A small and interactive Scrum Team creates opportunities for feedback from the development of the product (as a Regular Product Increment) into the Product Backlog. Because the Development Team spends a lot of time with the Product Owner — building a strong working relationship — the Development Team can come to understand the product direction well. The Product Owner will also gain a deeper understanding of the implementation of the product leading to other choices they make to increase ROI or other value.

The Scrum Team creates a structure that supports alignment for the team around the product direction and goals. The team meets regularly to attend to fixed work such as periodic review and planning (Fixed Work), and other central events like Sprint Planning. Teams have a purpose and without the explicit link to the product direction via the Scrum Team the purpose of the team can become fractured, this may be where functional subgroups have their own purpose. The climate for product development can also be established via the Scrum Team. Whether a product needs to be highly secure, or delivered very quickly, or extremely robust is established via the desired market for the product and connecting the Development Team with the Product Owner allows for the appropriate climate to foster. Multiple Scrum Teams align informally as needed, and more formally through the over-arching MetaScrum.

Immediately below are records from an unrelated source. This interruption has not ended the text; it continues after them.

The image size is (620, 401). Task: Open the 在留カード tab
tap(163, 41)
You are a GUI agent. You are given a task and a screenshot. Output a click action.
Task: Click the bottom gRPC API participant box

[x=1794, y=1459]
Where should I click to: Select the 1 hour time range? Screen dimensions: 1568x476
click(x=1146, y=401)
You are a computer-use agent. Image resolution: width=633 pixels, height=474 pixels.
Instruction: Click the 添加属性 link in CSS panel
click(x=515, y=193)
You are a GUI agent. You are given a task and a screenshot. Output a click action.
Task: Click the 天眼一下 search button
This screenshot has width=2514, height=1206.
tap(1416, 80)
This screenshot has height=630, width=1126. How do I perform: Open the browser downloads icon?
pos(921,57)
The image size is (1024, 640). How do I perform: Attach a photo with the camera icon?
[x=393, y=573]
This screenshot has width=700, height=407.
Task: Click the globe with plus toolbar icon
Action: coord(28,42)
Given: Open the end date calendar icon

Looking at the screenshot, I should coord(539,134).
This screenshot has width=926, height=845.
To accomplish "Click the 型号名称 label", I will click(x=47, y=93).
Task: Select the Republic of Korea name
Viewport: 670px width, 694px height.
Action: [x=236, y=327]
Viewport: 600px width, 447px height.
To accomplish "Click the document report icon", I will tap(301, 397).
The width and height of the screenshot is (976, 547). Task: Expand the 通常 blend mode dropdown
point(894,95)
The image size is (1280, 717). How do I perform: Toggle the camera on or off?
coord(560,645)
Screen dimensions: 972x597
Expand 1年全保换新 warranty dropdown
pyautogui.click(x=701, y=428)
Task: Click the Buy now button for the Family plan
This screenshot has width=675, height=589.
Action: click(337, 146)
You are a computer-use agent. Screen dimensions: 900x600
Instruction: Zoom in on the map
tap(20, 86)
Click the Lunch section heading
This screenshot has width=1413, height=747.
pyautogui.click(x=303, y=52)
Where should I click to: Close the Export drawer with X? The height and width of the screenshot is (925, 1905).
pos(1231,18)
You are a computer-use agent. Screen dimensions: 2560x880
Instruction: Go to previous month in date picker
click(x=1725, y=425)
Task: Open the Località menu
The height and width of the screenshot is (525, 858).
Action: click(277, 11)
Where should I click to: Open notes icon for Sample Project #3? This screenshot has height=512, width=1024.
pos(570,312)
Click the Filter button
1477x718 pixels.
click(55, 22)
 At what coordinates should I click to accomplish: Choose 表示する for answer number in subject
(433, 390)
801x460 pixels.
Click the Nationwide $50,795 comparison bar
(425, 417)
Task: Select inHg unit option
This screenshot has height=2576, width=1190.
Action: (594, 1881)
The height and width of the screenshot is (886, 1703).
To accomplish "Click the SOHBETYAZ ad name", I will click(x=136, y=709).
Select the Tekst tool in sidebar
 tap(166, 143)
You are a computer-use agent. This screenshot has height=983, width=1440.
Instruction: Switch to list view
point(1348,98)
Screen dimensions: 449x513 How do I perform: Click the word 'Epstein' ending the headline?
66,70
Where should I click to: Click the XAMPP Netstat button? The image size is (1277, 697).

True teams are almost always Collocated Teams. Size the team according to Small Teams, ensure that it is cross-functional and let the team manage the Development Team membership over time according to Stable Teams. This creates the opportunity for the team to become autonomous and self-organizing as well as aligned with the product.

Scrum Teams within a common product development work on the same cadence (Organizational Sprint Pulse, and coordinate freely with each other as required, with a daily opportunity for formal coordination in the Scrum of Scrums, as well as once each Sprint in the Sprint Review and Sprint Retrospective. Great teams work in a rhythm of alternating focus on process improvement and production (Kaizen Pulse).

Emergency situations may cause the team to take exceptional action to break cadence; see Emergency Procedure.

For outsourcing, or other co-development program, consider using Development Partnership to staff the Scrum Team roles, with particular attentiveness to keeping the Product Owner close to the business drivers.

The Scrum Team concept was evolved from the organization of the Toyota Production System work cell, which normally comprises workers and a Chief Engineer. Jeff Sutherland split the Chief Engineer role in two, with the business focus going to the Product Owner and the process focus to the ScrumMaster.